In the case of developing AI using web data, knowledge is power, says Bright Data’s Or Lenchner
Artificial intelligence and machine learning are often at the heart of the systems involved in collecting web-based data to guide a specific research process or a business looking to make an informed decision based on available data sets.
AI is becoming increasingly crucial in commercial operations.
According to Deloitte's research, 73 percent of IT and line-of-business executives perceive AI as an essential aspect of their present operations.
But the reverse is true, too. AI systems can only ever be as powerful as the data they're based or trained on.
Data collected online can be fed back into AI systems to help them develop better and more efficient processes. In fact, we can go as far as to say that web data and the development of AI go hand in hand.
What are the crucial web data collection elements that enable AI development? How is this data sourced and collected? And how can systems be trained in the right way?
Public web data is the main fuel for AI development
Automated web data collection has continued to advance across every industry mainly due to the increasingly fierce market competition and the need to be informed with up-to-the-minute data.
Of course, public web data can come from a variety of places, but the biggest place of all is the internet.
It provides a level of information about consumer habits, likes, and dislikes activities, and preferences that were impossible to obtain a decade ago.
For example, social media data is being used by organizations as a source of information about consumer sentiment and behavior. Here’s where AI development shines.
Its greatest asset is its ability to continually learn and adapt based on the data fed into its system.
Its capacity to recognize data trends is only useful if it can adapt to changes and fluctuations in those trends.
The AI knows what data stands out, what is significant or not, and can adjust as necessary.
All this data is being used to develop AI systems by businesses in industries as varied as insurance, market research, consumer finance, and real estate to gain an edge over their competition.
There is no such thing as data overload when it comes to AI. In fact, the more information you have, the better.
Many data hurdles ahead
However, problems arise when the data being used is not good or reliable data.
Accessing public web data at this mammoth scale is not without its challenges.
Organizations are often blocked by competitors in the process of retrieving data, or they encounter difficulties accessing data in every region they are looking to target globally.
As a result, it's critical for organizations to invest in a web data platform that can provide them with the data they require on a constant basis.
It will have to be a worldwide network capable of handling massive data volumes.

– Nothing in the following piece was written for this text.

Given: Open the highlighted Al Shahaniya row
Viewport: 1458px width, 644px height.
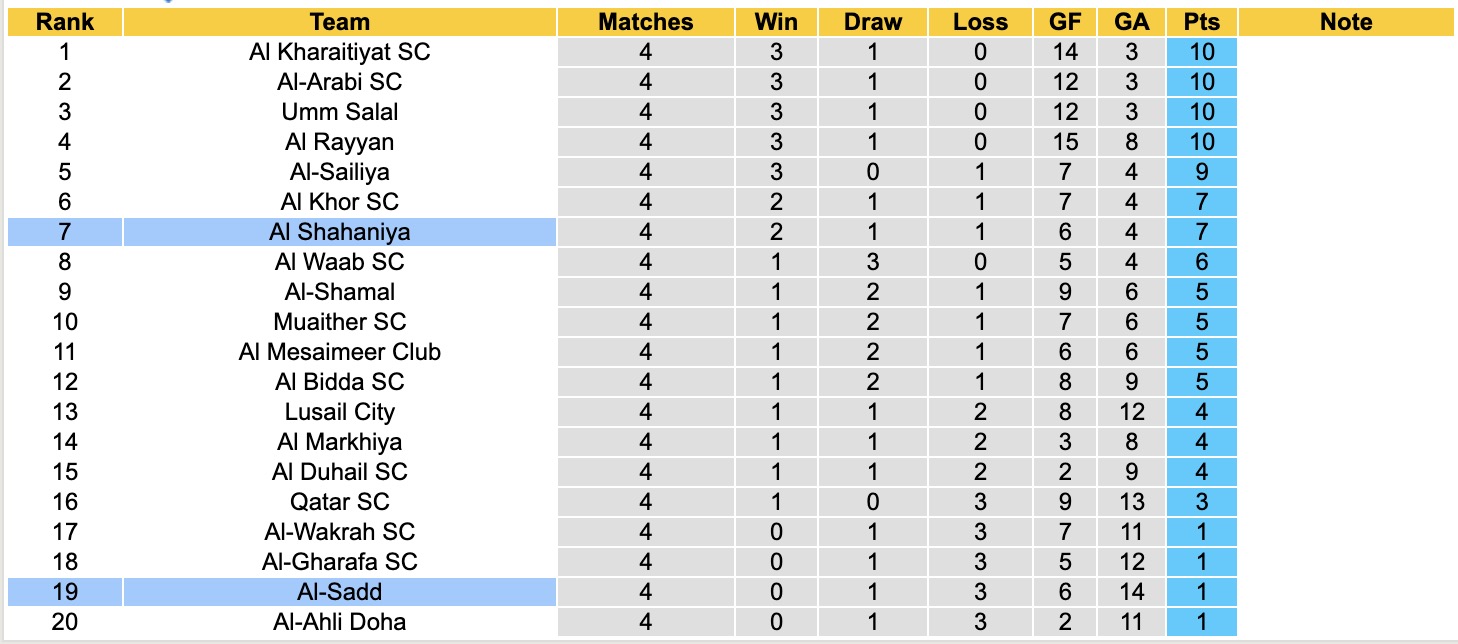Looking at the screenshot, I should (340, 232).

Being able to access the correct data is essential, as teaching AI systems properly is impossible without following the proper data retrieving protocols.
Only 'clean' accurate data can create the right level of ROI for businesses. Often, requests seen as coming from data centers are blocked by websites or fed incorrect information, as businesses want to prevent accessing data by their competition to gain a competitive advantage.

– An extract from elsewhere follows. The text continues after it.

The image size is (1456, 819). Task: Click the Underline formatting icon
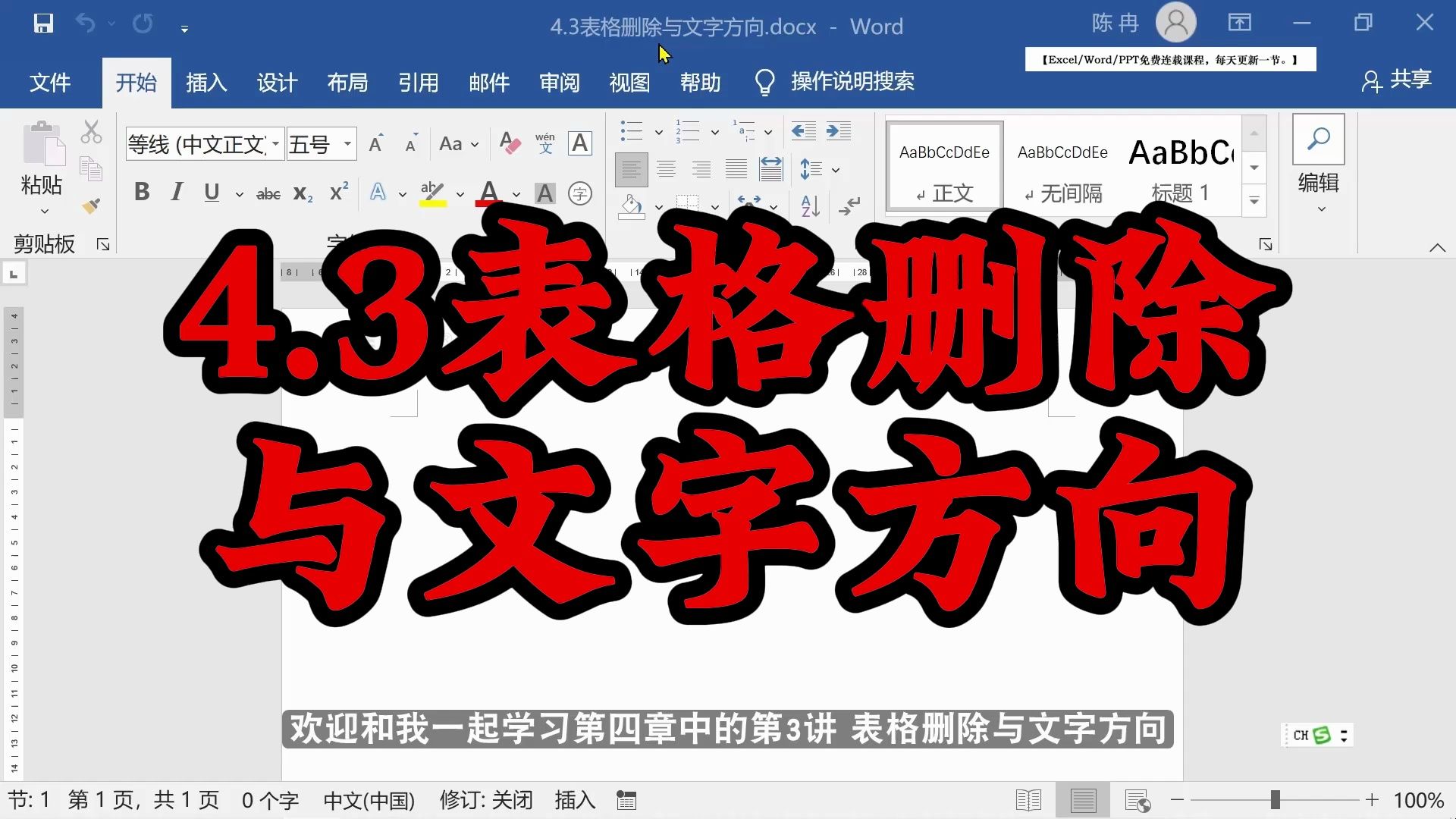(x=213, y=193)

Using a flexible web platform solves this problem, as it provides a transparent view of the internet – just like how it was initially intended to be used when it was created.
How can AI continue to develop using web data?
Building an AI system is akin to building a house. You can have the best architect or the best team of builders available, but if there are flaws with the raw materials like if they are the wrong type or there are simply not enough of them, there are going to be serious issues with the final product.
But that’s just one side of putting together the AI jigsaw puzzle. Yes, you need the tools, but you also need the people behind the AI to feed data into the engine; you need the real 'architects' behind the technology to truly make AI 'smarter'.
Then comes the data, lots of reliable data, sourced from the web, which enables AI to truly realize its potential.
For AI to continue maturing and evolving, it requires massive amounts of data. In the case of developing AI using web data, knowledge is power.
To best unlock this power, you must define the type of data you need, where to look for it, and how to reliably get it.
You also need to make sure you can trust the data to train your most valuable systems, which are responsible for your business and your customers' decision-making processes for prosperity.
Or Lenchner is CEO of Bright Data. For the past three years, under his leadership, the company has advanced its product offerings to include first-of-its-kind automated solutions, enabling its customers to collect and receive data in a matter of minutes. Among Bright Data's thousands of customers are Fortune 500 companies, major e-commerce firms, and sites, prominent finance firms, leading security operators, and academic and public sector organizations.